Saturday, December 28, 2019

Random Thoughts, Part 7

Made at: https://www.jasondavies.com/wordcloud/

My series of random thoughts continues with part seven!


123. The rise of internet philosophy has raised a deep crisis for our discipline in terms of public relations and teaching, but nobody in the discipline seems to be doing anything to respond to it.

124. Maybe the fact that Nietzsche is so readily taken up by a wide variety of people who all claim he agrees with them (Nazis, fascists, misogynists, liberals, radicals, Marxists, etc.) is mostly Nietzsche’s fault.

125. Writers of fiction often say there are no rules, and then they criticize other writers for breaking the rules.

126. Spending time with young adults makes me appreciate the life skills I've picked up in the last couple decades. Being an adult has a steeper learning curve than most of us oldsters remember.

127. Philosophy is about questioning your own assumptions. Professional philosophy is about questioning other people’s assumptions as long as doing so doesn’t get in the way of doing philosophy in something close to the ways other professional philosophers have been doing it recently.

128. The trick of professional philosophy is to make a point that is novel enough to be interesting, but not so novel as to be threatening or outré.

129. The difficulty of understanding lecture notes that I myself wrote last year kind of puts into perspective the difficulty of making sense of things written by other people hundreds of years ago.

130. I don’t have a fancy Marxist analysis or anything, but one thing I don’t like about capitalism is that it’s an economic system that basically encourages people to be assholes.

131. One of the strangest things about many philosophers (especially Western philosophers since the 17th century) is that they seem to think nobody has any reason to be a good person or care about others until some philosopher has provided an argument to justify being good or caring about others. The belief that immoralism and selfishness are the default settings of humanity says more about these philosophers themselves than it says about their fellow human beings.

132. One of the many things I don’t understand about normal people is the belief that everyone should always eat lunch at precisely noon. But I’m glad people have this belief because I enjoy less crowded eateries later in the afternoon.

133. I think my favorite part about being an adult is that nobody can stop me from eating cereal for dinner if I want to.

134. Things I have given up:
  • Discussing Presidential politics on social media.
  • Any pretense at being “outdoorsy.”
Things I will probably give up soon:
  • Trying to explain ancient skepticism about philosophy to contemporary philosophers.
  • Using the categories of contemporary Western academic philosophy as the measure of whether all philosophy is interesting or important.
Things I have no intention of starting:
  • Caring about billionaires.
  • Trying to be “edgy.”
135. For the last 40 years many conservatives have been successfully cultivating a public perception that college professors are lazy, which is strange because workaholism has become the baseline expectation among academics.

136. Some of the most annoying people in the world are people who are smart, but not quite as smart as they think they are.

137. Professors, like wizards, are never late. They arrive to their office hours precisely when they mean to.

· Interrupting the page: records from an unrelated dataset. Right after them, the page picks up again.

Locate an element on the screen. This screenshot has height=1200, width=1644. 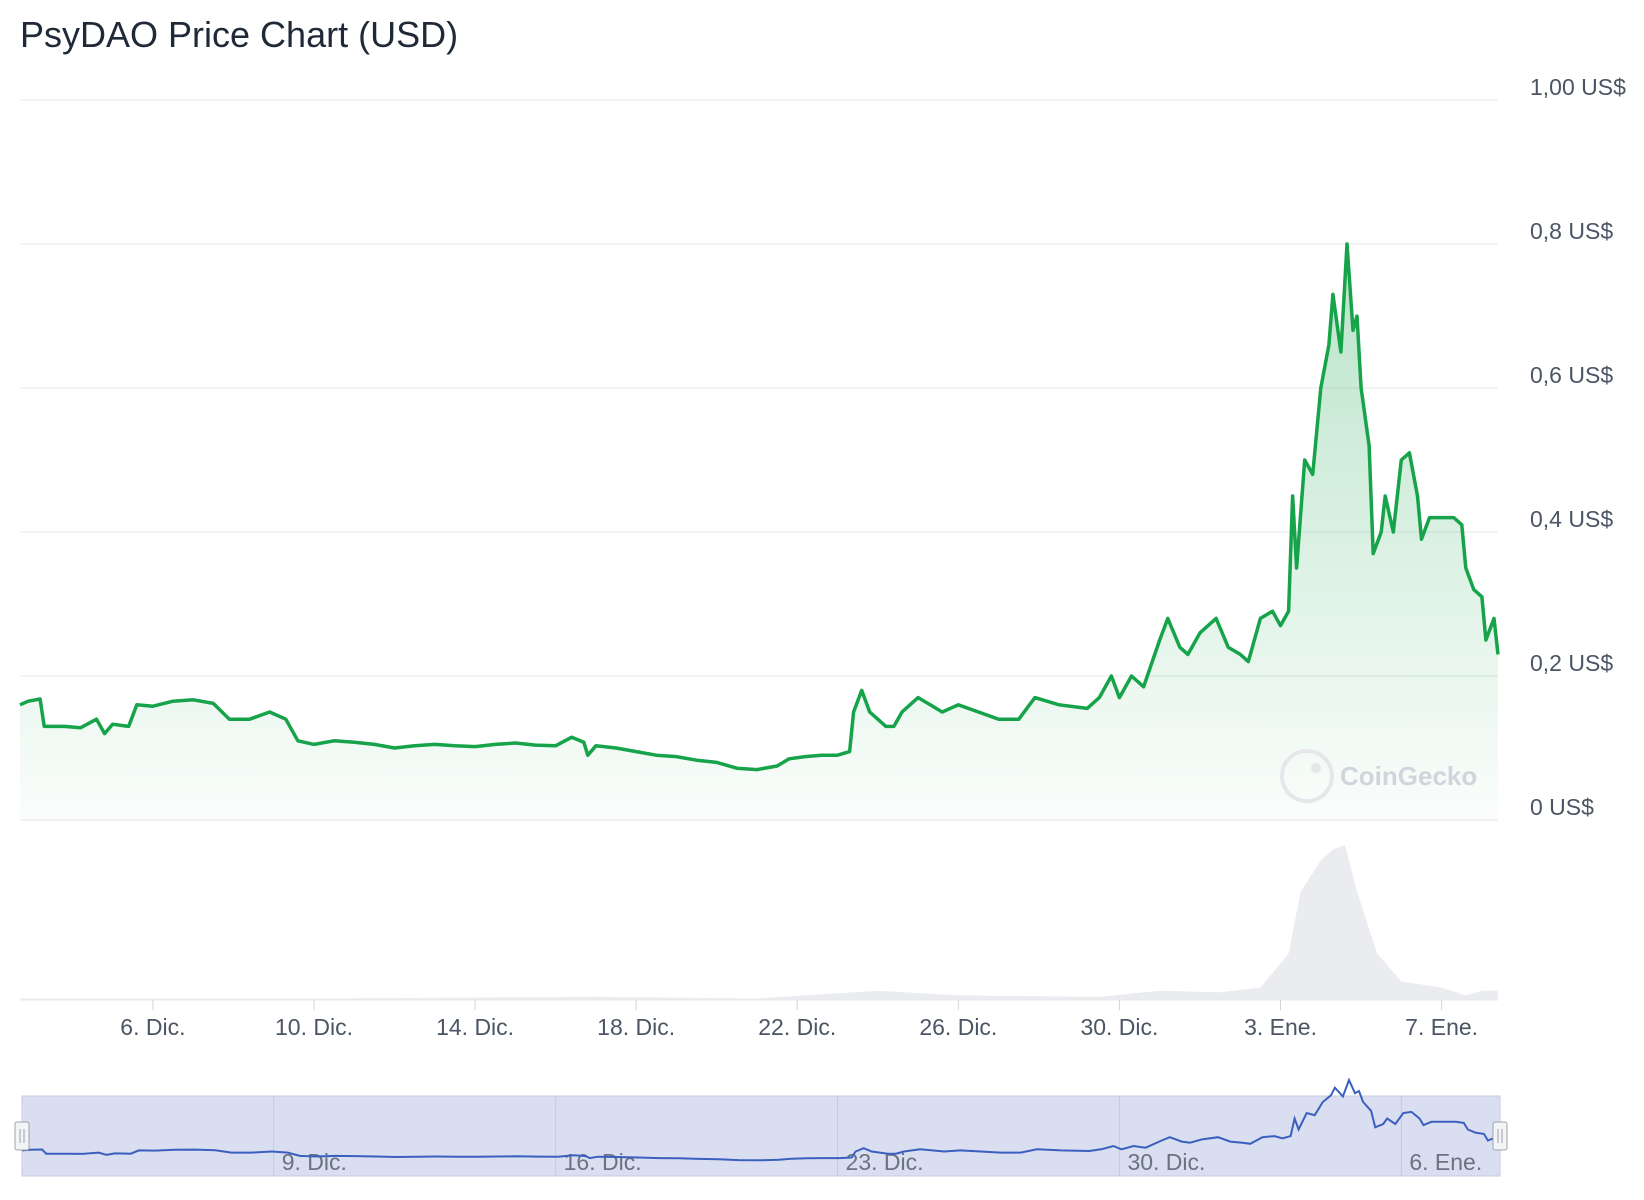
chart-title: PsyDAO Price Chart (USD) is located at coordinates (240, 34).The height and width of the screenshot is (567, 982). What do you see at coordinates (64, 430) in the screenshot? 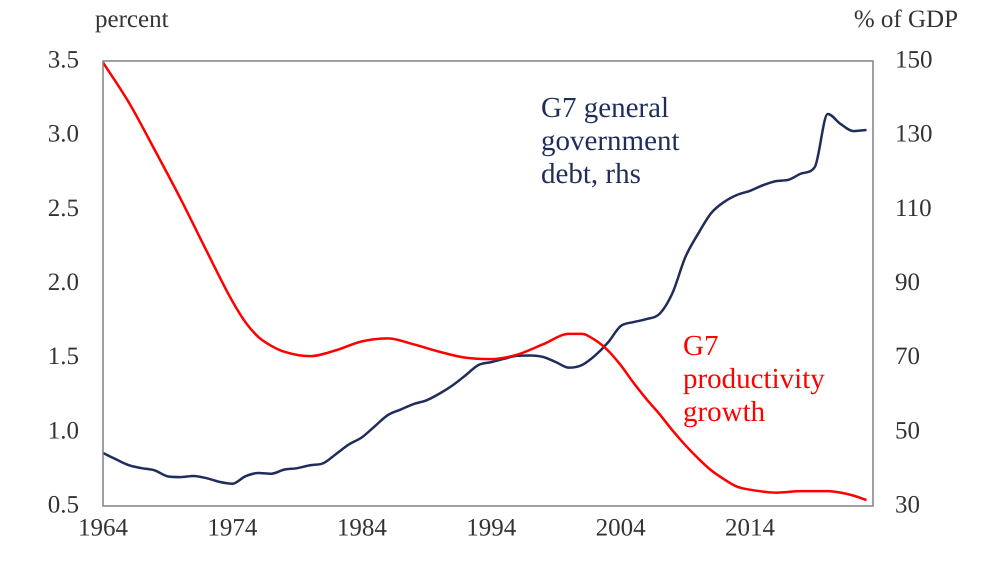
I see `y-tick-label: 1.0` at bounding box center [64, 430].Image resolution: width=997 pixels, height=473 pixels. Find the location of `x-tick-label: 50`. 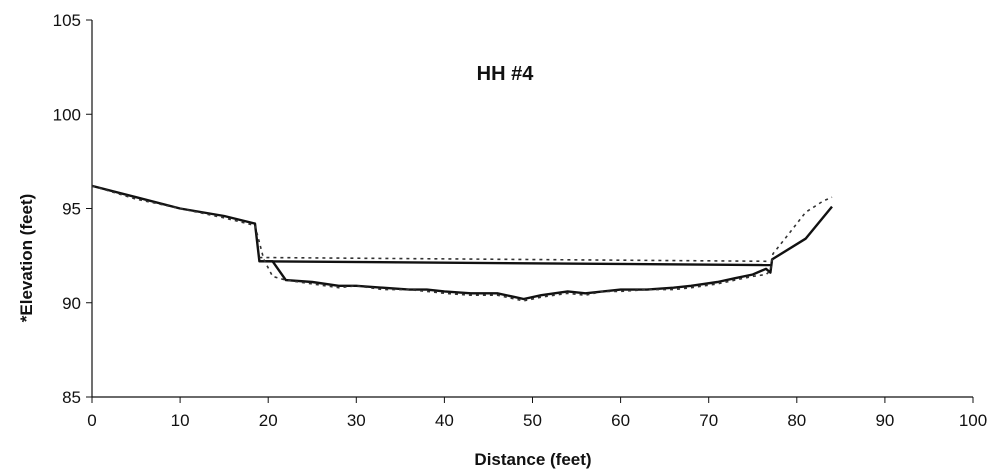

x-tick-label: 50 is located at coordinates (532, 420).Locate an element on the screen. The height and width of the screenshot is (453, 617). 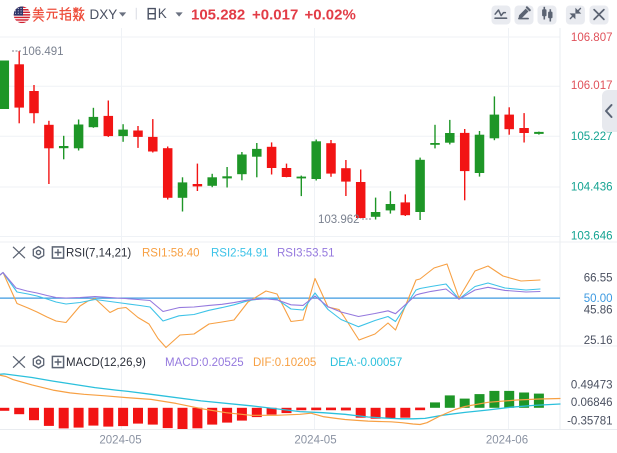
svg-text: 45.86 is located at coordinates (598, 310).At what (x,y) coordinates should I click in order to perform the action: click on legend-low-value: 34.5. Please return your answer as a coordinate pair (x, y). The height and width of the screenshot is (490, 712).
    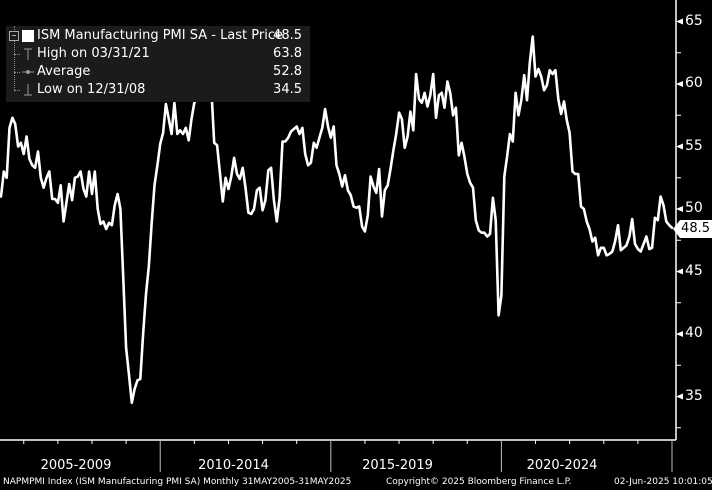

138. Having conducted an exhaustive review of the internet, I have discovered that there’s no pleasing the people of the internet.

139. The internet is yet more evidence in favor of the First Noble Truth.

140. It’s precisely because human life is difficult and filled with suffering that I think small kindnesses are vital. We’re all in this together, suffering and doomed to die. Why make this any harder on each other than it has to be?

141. I've never really figured out where I belong in the American class system, but I think it's somewhere between "working class" and "feels comfortable at Whole Foods."

142. One reason I have trouble arguing with both philosophers and science fiction fans (especially Star Wars fans) is that I am seldom as passionate about my being right as I am puzzled by their dogmatic attachment to their own views. So, I see myself as trying to deflate their dogmatism while they see me as defending a view that opposes theirs.

143. There are many reasons to argue with people. Proving yourself right is merely one of them, and far from the most interesting.

144. Two groups you can never please: college students filling out course evaluations and Star Wars fans.

145. In the last few years there has been a dramatic uptick is people claiming to have definitive and objective knowledge of what constitutes “bad writing” in TV and movies. I don’t know if this is a good thing, where it comes from, or what it portends for society, but I find it odd.

146. I think I will remember the 2010’s as the decade in which I realized most things were much worse than I thought. But at least we got Baby Yoda.